As a single person it’s easy to feel a lot of different things at church. You can feel marginalized, left out, treated as less mature and worst of all lonely. People forget the amount of guts it takes to go to church all by yourself. Now often single people are invited by friends but for example when you are single and you move to a new place it takes some courage. You don’t have a partner to go with. I know, I’ve done it. Same thing with checking out a small group.
But there is nothing that can bring out the bitterness, loneliness, or venom like the Marriage Sermon or worse – the Marriage Sermon Series.
I will admit that there have been times in my 20+ years of singleness that I have skipped those weeks. Usually for one of two reasons. Either I was hurting at the time and didn’t want to think about it, or I just figured there wasn’t anything in it for me. That was wrong.
So today I want to talk about how to survive a Marriage Sermon.
Let’s first acknowledge that a lot of churches screw this up when it comes to singles. One way is to not acknowledge us at all. It’s like they just kind of assume we aren’t in the room. Another way is they often throw in a spiritual platitude or two without actually addressing it. This to me is actually worse. Things like mentioning the gift of singleness without actually talking about it, or saying that we need to know this stuff for the time when we will be married. AHHHHHHHHH. Drives me crazy!

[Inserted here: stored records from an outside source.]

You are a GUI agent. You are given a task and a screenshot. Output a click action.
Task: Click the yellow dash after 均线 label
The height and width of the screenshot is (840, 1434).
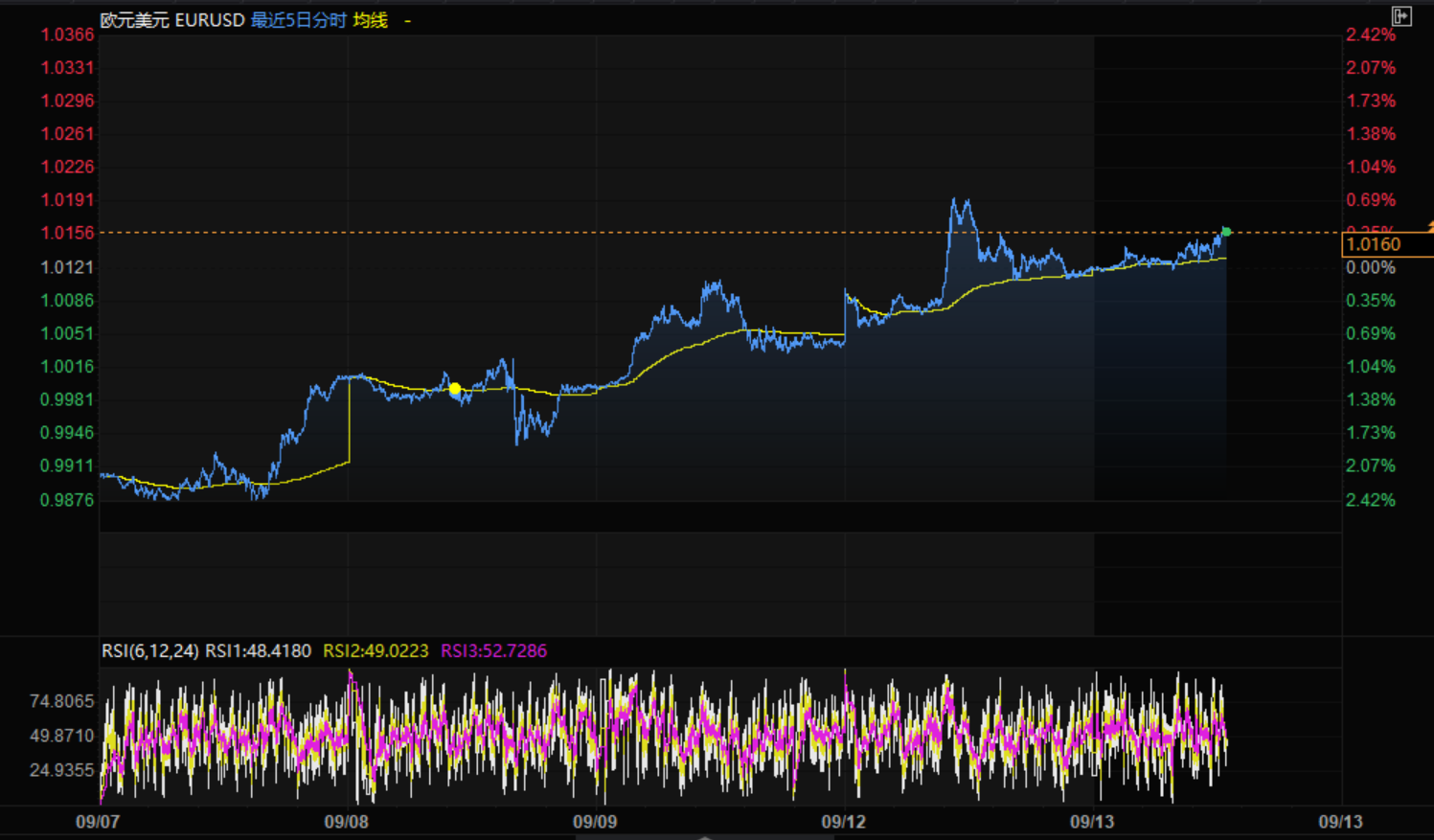click(407, 20)
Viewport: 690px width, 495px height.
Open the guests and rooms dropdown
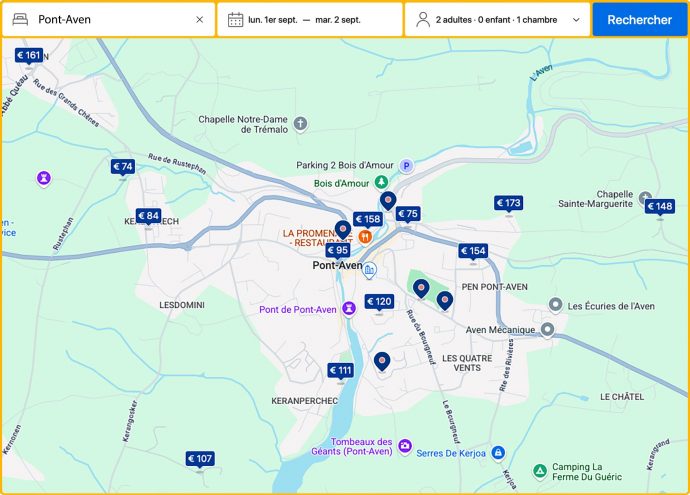497,19
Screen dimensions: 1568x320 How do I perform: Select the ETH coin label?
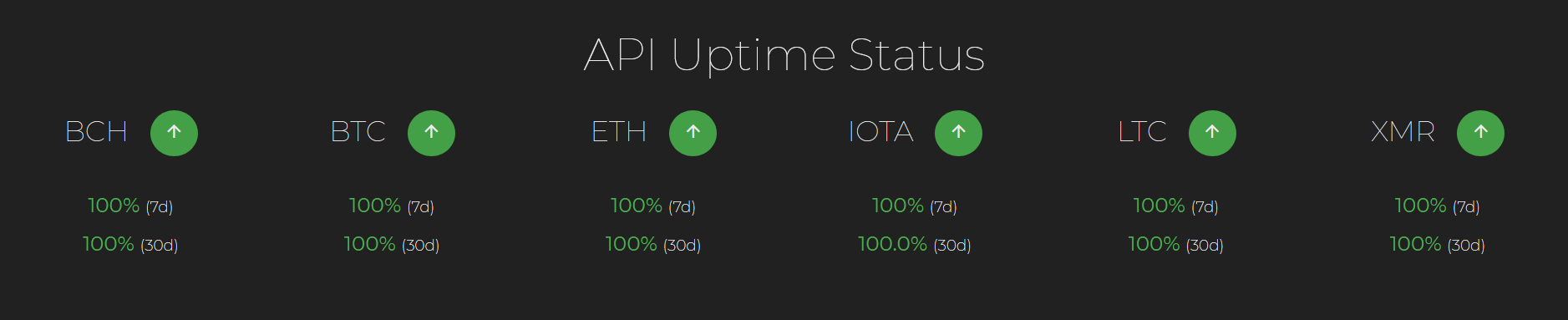[619, 132]
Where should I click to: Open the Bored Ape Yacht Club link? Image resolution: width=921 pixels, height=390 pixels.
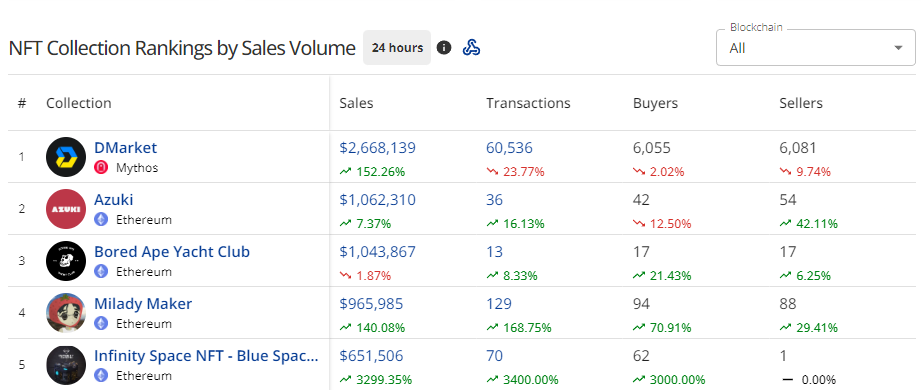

But we need to show up and here’s why.
First there is a difference between a sermon (series) on marriage and one directed solely to marrieds. Most in my church are the first.
This is important. Regardless of where we are going to end up, married or not, we need to have a right theology of marriage. We need this because if we don’t understand marriage, how the heck will we understand whether or not we want to get married. The more I understand it the more I can determine if I’m called to do it.

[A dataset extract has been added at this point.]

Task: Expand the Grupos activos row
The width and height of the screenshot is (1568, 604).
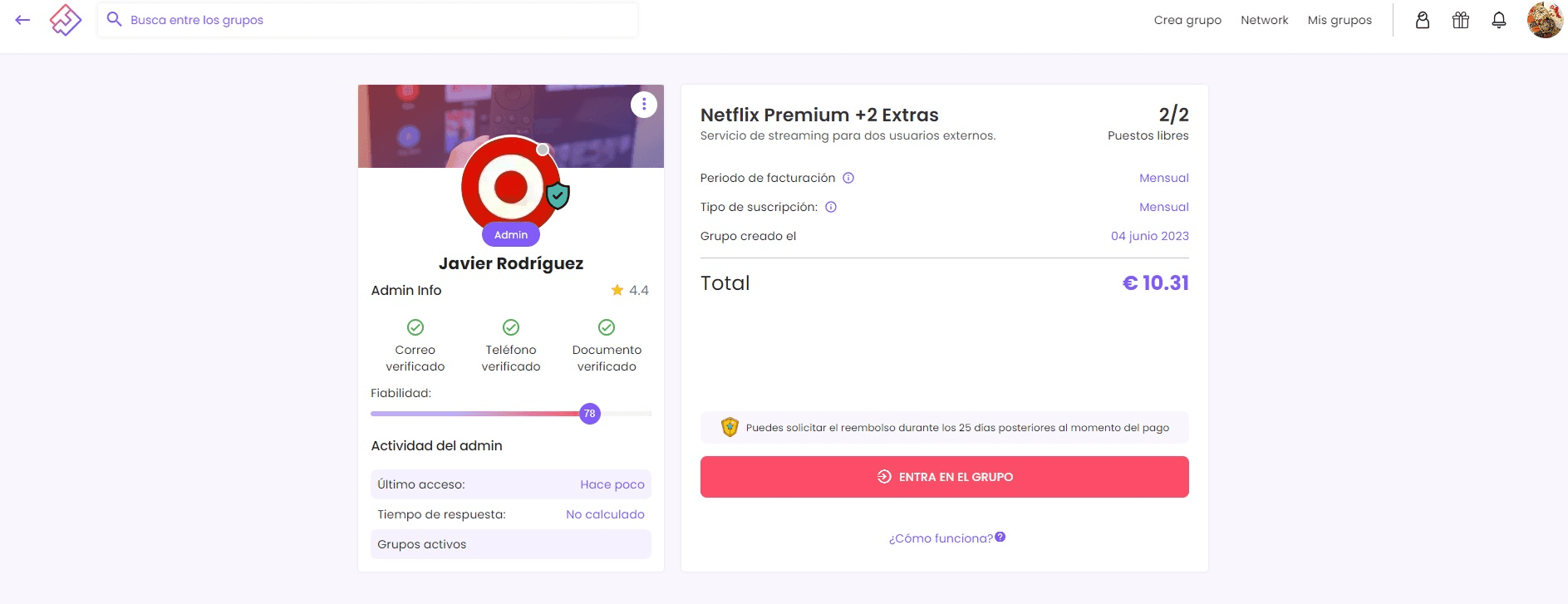Action: tap(510, 544)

Secondly, it’s not just about you. A lot of our friends are married (please see my posts pleading with you to be friends with married people) so it might be a good idea to know what they are going through. If we are going to live in community (and for that matter the world) we are going to be interacting with married people. Whether in community or on mission if I’m going to love married people well – and we are called to love people be they married or single – then having a working knowledge of how that all works would be key. We like to talk about how the church often doesn’t seem to let us lead married people. Well, what wisdom will you offer them if you don’t seek to understand marriage?
Thirdly, a lot of marriage issues have to do with selfishness and relational issues. Hmm, I’m pretty sure we have those. We ought to be able to pull some stuff out of those messages that could help with our friendships and other relationships.
Another big point is that a lot of marital issues ultimately stem from the colliding of two stories. In other words marriage has the potential to bring out a lot of wounds from peoples’ pasts, relationships, and upbringing. I think as a single person it is easier to hide these wounds (which can often be in the way of getting married in the first place). So maybe, just maybe we could think about how our upbringing and wounds affect us as single people. This is huge. Why not face that stuff now?
This is one of the great advantages that marrieds often have. What most of the people I know who go to marriage counseling take out of it is stuff that is wrong with them, be it wounds that need to be healed or sin patterns that need to be stopped.
I don’t know what the ratio of married people to single people in counseling is but I’m willing to bet it’s pretty high on the married side. I promise you they are not more screwed up than we are.
I think we need an attitude adjustment here. Look, I get it. It can hurt. It makes us realize what we don’t have and in fairness the church needs to figure out how to do singleness sermons (series). They are wrong to not address it specifically. But that doesn’t mean we should skip out on what they are doing right. So go and listen – for your own heart and for the hearts of others.